Шиллингер был теоретиком, чей новый подход к музыкальной композиции тесно связан с применением строго научных методов. Чувствуя, что все великие музыкальные произведения построены в соответствии с определенными принципами, Шиллингер систематизировал эти принципы, исходя из работ великих композиторов прошлого и настоящего времени. Он проанализировал также все возможности мелодии, гармонии, ритма, оркестровки, музыкальной формы и всех известных музыкальных стилей.
Таким образом, он развил систему точных технических приёмов и методов для написания музыки в любом стиле и для любой звуковой и оркестровой комбинации. Сочинение музыки свелось к математическим формулам, музыкальные произведения оказалось возможным создавать при помощи новооткрытых формул, систематизированных моделей, диаграмм и логарифмической линейки.
Однажды Шиллингер показал, как можно сконструировать полифоническую композицию в баховском стиле, прослеживая колебания кривой деловой активности, взятой из газеты «Нью-Йорк Таймс», чтобы затем перевести единицы этой диаграммы на язык соответствующих мелодических и гармонических интервалов.
После смерти Шиллингера его теоретические работы и рекомендации по их практическому применению были изданы в двух томах под названием «Система музыкальной композиции Шиллингера» (Тhе Schillinger System of Musical Composition, 1946). Для некоторых популярных композиторов и аранжировщиков эта книга стала чем-то вроде Библии. В некоторых ведущих университетах и консерваториях страны преподается курс теории композиции по системе Шиллингера.

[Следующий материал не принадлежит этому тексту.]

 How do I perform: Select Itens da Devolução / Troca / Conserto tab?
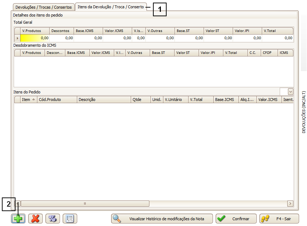click(x=111, y=7)
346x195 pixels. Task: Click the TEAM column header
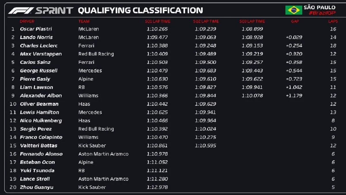[84, 21]
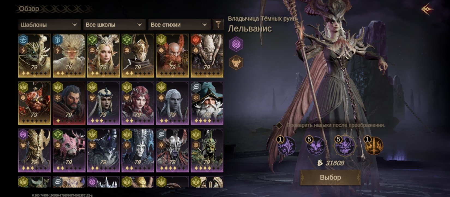This screenshot has width=450, height=197.
Task: Click the back arrow emblem icon
Action: pyautogui.click(x=427, y=9)
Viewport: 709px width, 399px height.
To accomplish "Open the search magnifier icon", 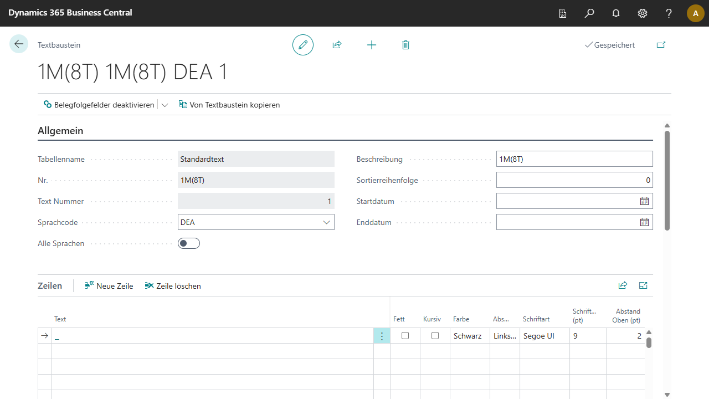I will point(589,13).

Сначала сам Шиллингер, а после его смерти - Общество Шиллингера, выступили с притязаниями на то, что его метод оказал исключительное влияние на Гершвина. В предисловии к одной из своих книг, «Калейдофон» (Kaleidophone, 1940), Шиллингер писал:
«Когда ныне покойный Гершвин познакомился со мной, он был в творческом тупике. Он чувствовал, что его ресурсы, но не способности, были полностью истощены... В день нашей первой встречи Гершвин сказал: «Моя проблема вот в чём. Я написал примерно семьсот песен. Я больше не способен написать ни одной, я повторяю самого себя. Можете вы мне помочь?» Я ответил утвердительно, и день спустя Гершвин, подобно Алисе, оказался в Стране Чудес. Позднее он познакомился с материалом этой книги на практике, проиграв все упражнения, содержащиеся в ней. «Теперь мне не нужно сочинять музыку - она вся здесь», - заметил он».

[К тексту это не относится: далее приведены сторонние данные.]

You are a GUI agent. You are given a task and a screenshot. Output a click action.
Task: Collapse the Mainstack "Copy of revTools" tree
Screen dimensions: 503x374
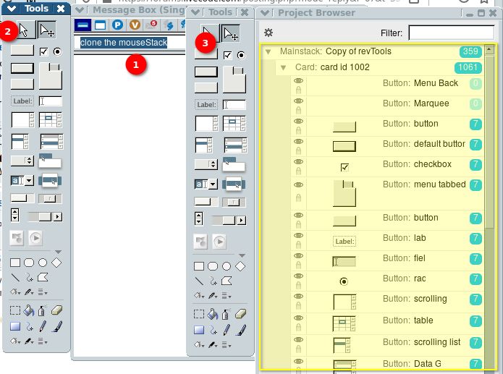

Леонард Либлинг, редактор «Музыкального курьера», по-видимому, поверил Шиллингеру на слово. В ноябрьском выпуске своего журнала за 1940 год он писал: «После того как Гершвин написал более семисот песен, он почувствовал, что больше не способен сочинять музыку и обратился за советом и помощью к Шиллингеру. Очевидно, помощь оказалась полезной, так как он был учеником теоретика в течение четырёх с половиной лет».

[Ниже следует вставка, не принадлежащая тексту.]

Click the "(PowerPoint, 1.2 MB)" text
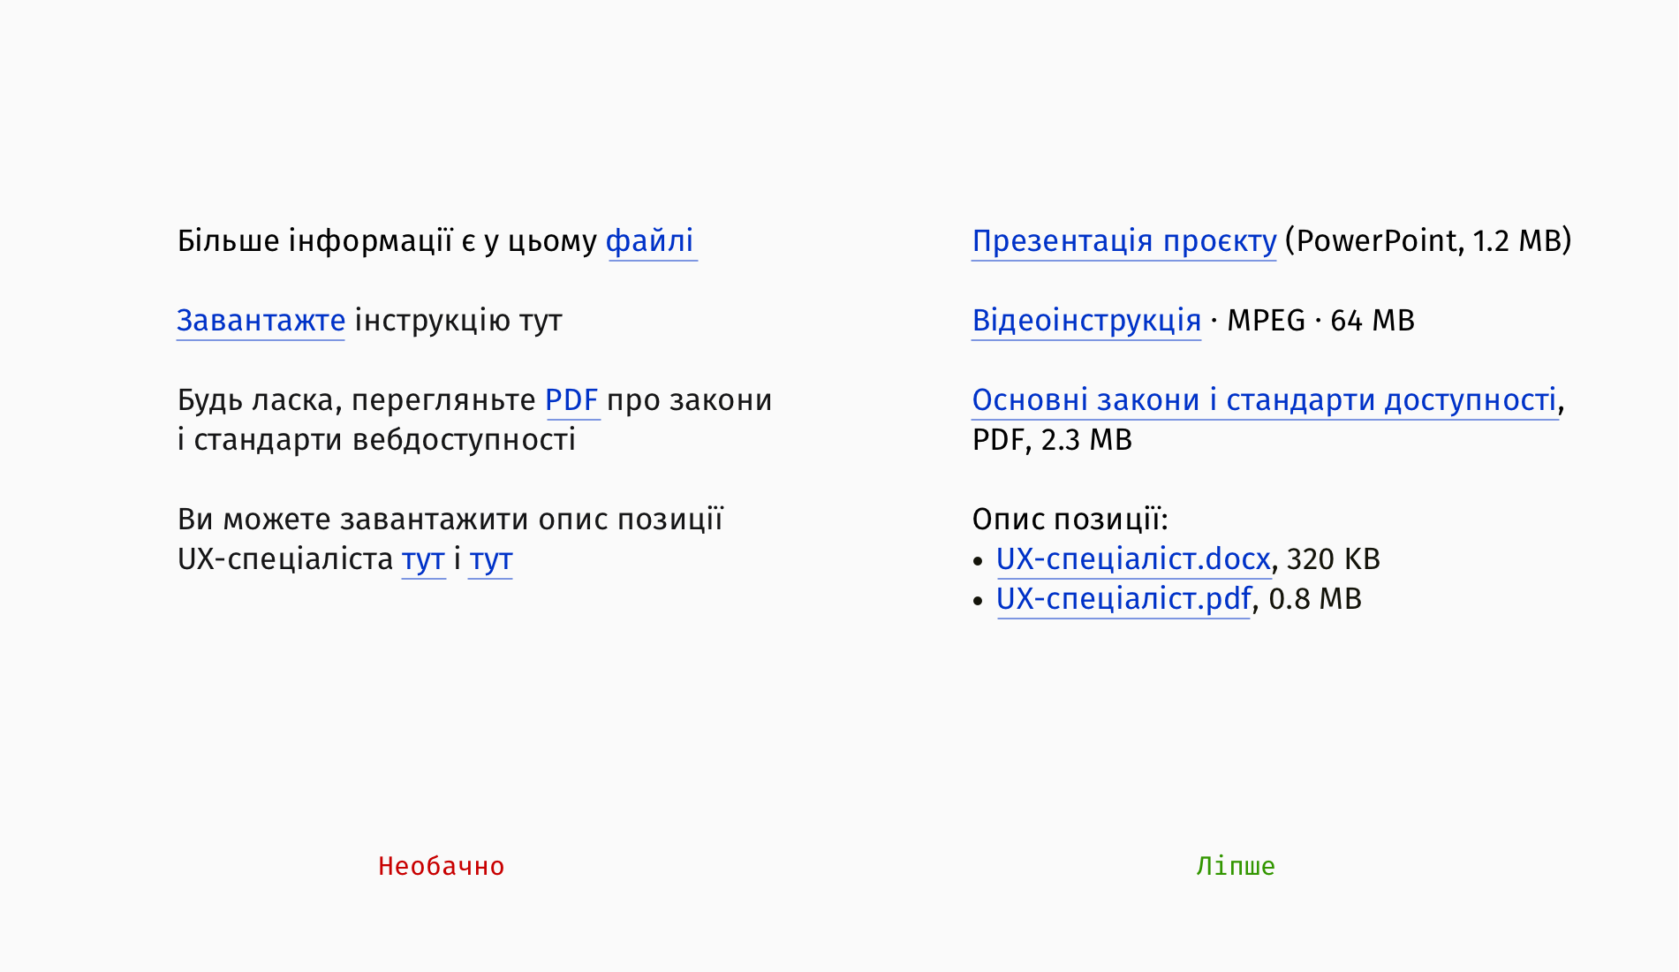The image size is (1679, 972). 1428,241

Ни один из близких друзей и соратников Гершвина, бывших рядом с композитором как в 1932 году, так и позже, и имеющих все основания утверждать, что они были в курсе всех его творческих проблем, так как Джордж никогда не делал тайны из того, как он работает, не может вспомнить ни одного случая или высказывания, доказывающих правоту утверждения Шиллингера, что в 1932 году Гершвин был в «творческом тупике». Я также не могу вспомнить ничего подобного. В тот год я часто виделся с Гершвином. Его проблема заключалась в том, чтобы приучить своё творческое воображение к дисциплине и самоконтролю, так как стоило ему сесть за рояль, как неиссякаемый поток музыкальных идей, бесконечно разнообразных по стилю и настроению, буквально затапливал аудиторию. Никто из близко знавших Гершвина никогда бы не додумался до того, чтобы говорить о творческом бессилии или усталости. Он был поистине неисчерпаемым источником музыкальных идей, изобретений и энтузиазма.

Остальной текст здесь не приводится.